Bien que sa cultivation fût profonde et que le doyen pût encore afficher une apparence juvénile, en réalité il était bel et bien vieux. Ce Grand Général de la Frontière du Nord allait bientôt s'éteindre, et si ce n'était peut-être pas aussi rapide pour lui, cela n'en était pas moins proche.
Il ne restait que peu de temps, et Xie Nandu ne faisait que commencer à s'élever. S'il s'obstinait à transmettre le poste de doyen à Xie Nandu, que ferait Wei Xu ?
Tous deux venaient respectivement des familles Wei et Xie, et maintenant que la compétition existait au sein de l'académie, le doyen ne voulait pas songer à l'issue.
« Vieillir. »
Le doyen marmonna doucement.
Même les plus grands héros vieillissent, nul ne peut défier le temps.
« Même vieux, il faut prendre son temps pour mourir. »
Inopinément, une voix résonna dans l'académie originellement silencieuse, et une silhouette apparut derrière le doyen comme par enchantement.
Se retournant, le doyen fut surpris de voir le nouveau venu, mais il retrouva vite son calme, gardant le silence.
L'arrivant sourit et demanda : « À quoi pensez-vous ? »
Le doyen ne cacha rien et répondit franchement : « Je pense à la dernière fois où Votre Majesté est venue à l'académie. Mais peu importe, la dernière fois que Votre Majesté est venue, vos cheveux n'avaient pas encore blanchi. »
L'arrivant était cet Empereur des Grands Liang revenu du Nord désolé.
Il avait traversé les trente mille li du Nord désolé, de la Frontière du Nord à la Capitale Divine, affrontant des dangers mais rentrant sain et sauf.
L'Empereur des Grands Liang avait déjà revêtu une robe impériale flambant neuve. Entendant ces paroles, il remarqua calmement : « Le doyen vieillira, et Nous aussi. »
Le doyen soupira : « Au final, Votre Majesté semble vieillir plus vite. »
En tant que souverain de cette dynastie, l'Empereur des Grands Liang n'avait effectivement pas la vie aussi facile qu'on l'imagine. Les piles de rapports qui s'amoncelaient usaient aisément un homme, et le monde qu'il voyait n'était jamais vraiment paisible et insouciant.
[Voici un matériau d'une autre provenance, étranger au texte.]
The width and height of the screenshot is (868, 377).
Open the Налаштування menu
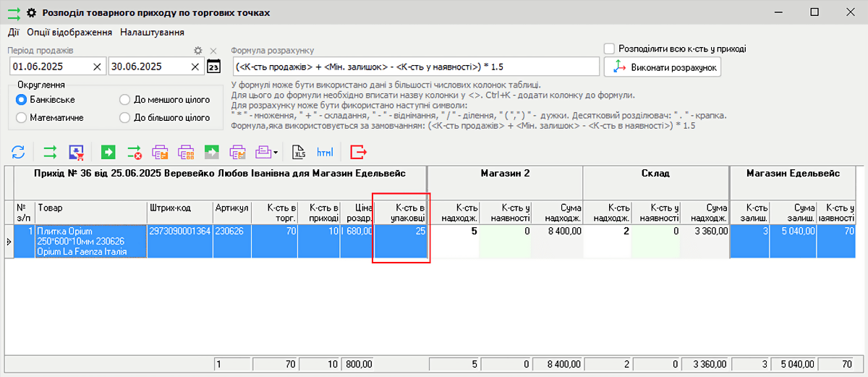152,32
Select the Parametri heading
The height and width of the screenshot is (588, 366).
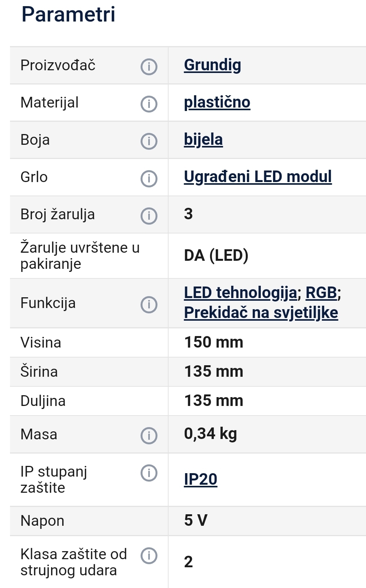pos(68,14)
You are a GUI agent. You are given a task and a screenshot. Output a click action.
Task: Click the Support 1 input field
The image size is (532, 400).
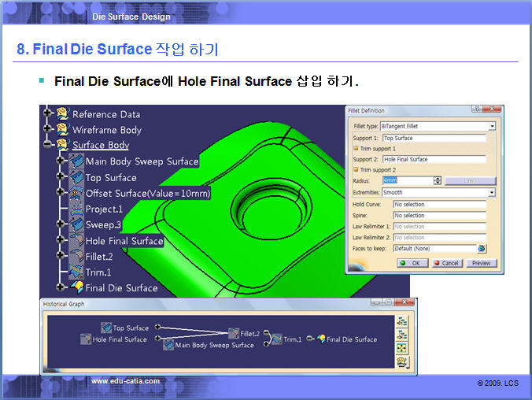pos(434,138)
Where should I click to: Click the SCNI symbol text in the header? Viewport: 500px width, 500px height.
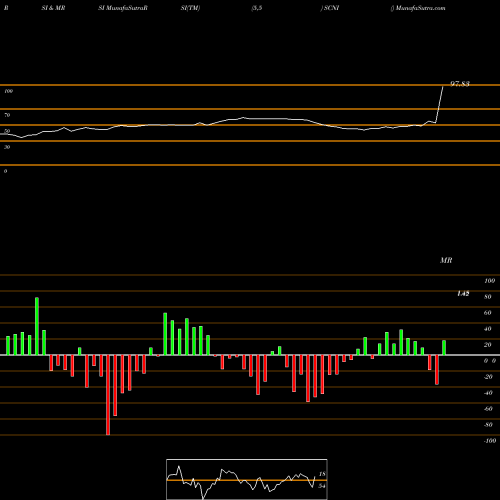[331, 8]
L'Empereur des Grands Liang ricana : « Tout en ce monde est embêtant. Si Nous avions su que ce serait si embêtant, pourquoi aurions-Nous voulu être empereur ? Chasser et chevaucher dans le nord serait probablement bien plus agréable. »
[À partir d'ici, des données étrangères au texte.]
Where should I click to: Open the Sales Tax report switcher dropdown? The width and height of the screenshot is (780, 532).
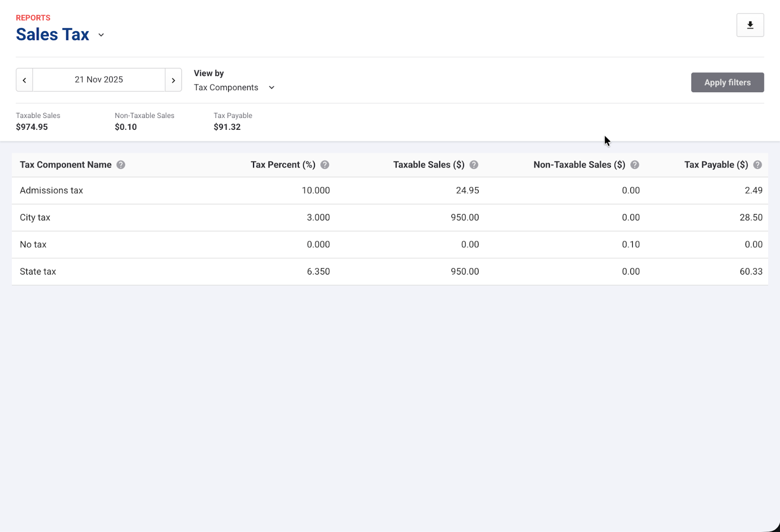[101, 35]
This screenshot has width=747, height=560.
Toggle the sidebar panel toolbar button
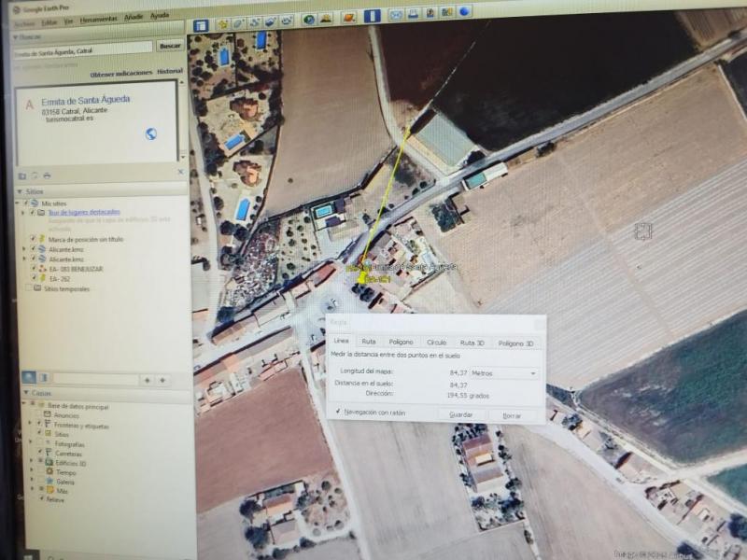click(199, 25)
Le doyen secoua la tête et n'en dit pas davantage. Tous deux savaient qu'une telle chose était impossible. Sans cette grande bataille, l'Empereur serait mort depuis longtemps, et vouloir n'être qu'un prince vassal insouciant était quelque chose que bien des gens n'auraient pas accepté.
Le doyen dit : « Les soucis de Votre Majesté peuvent sembler minimes, mais c'est l'absence de quelqu'un pour les partager qui les rend pesants. Autrefois, vous pouviez vous confier au moine en robe noire, mais depuis son départ, il restait encore Sa Majesté l'Impératrice pour écouter vos tourments. Mais maintenant, même Sa Majesté est partie. Votre Majesté ne songerait pas à faire de moi le dernier ami à qui vous confier, n'est-ce pas ? »
L'Empereur des Grands Liang répondit calmement : « Si vous ne voulez pas écouter, pourquoi Nous donnerions-Nous la peine de vous le dire ? »
Vieux connaissances, ces deux-là se connaissaient par cœur.
Le doyen répondit franchement : « Les soucis de Votre Majesté sont trop nombreux et trop grands pour moi. Gérer une académie est déjà difficile. En y ajoutant les préoccupations de Votre Majesté, je crains que vingt-quatre heures par jour n'y suffisent pas. »
L'Empereur des Grands Liang demeura silencieux. Lui et le doyen étaient naturellement des amis, le seraient peut-être toujours, mais il savait aussi que le doyen ne deviendrait jamais son confident comme ce moine mort en robe noire.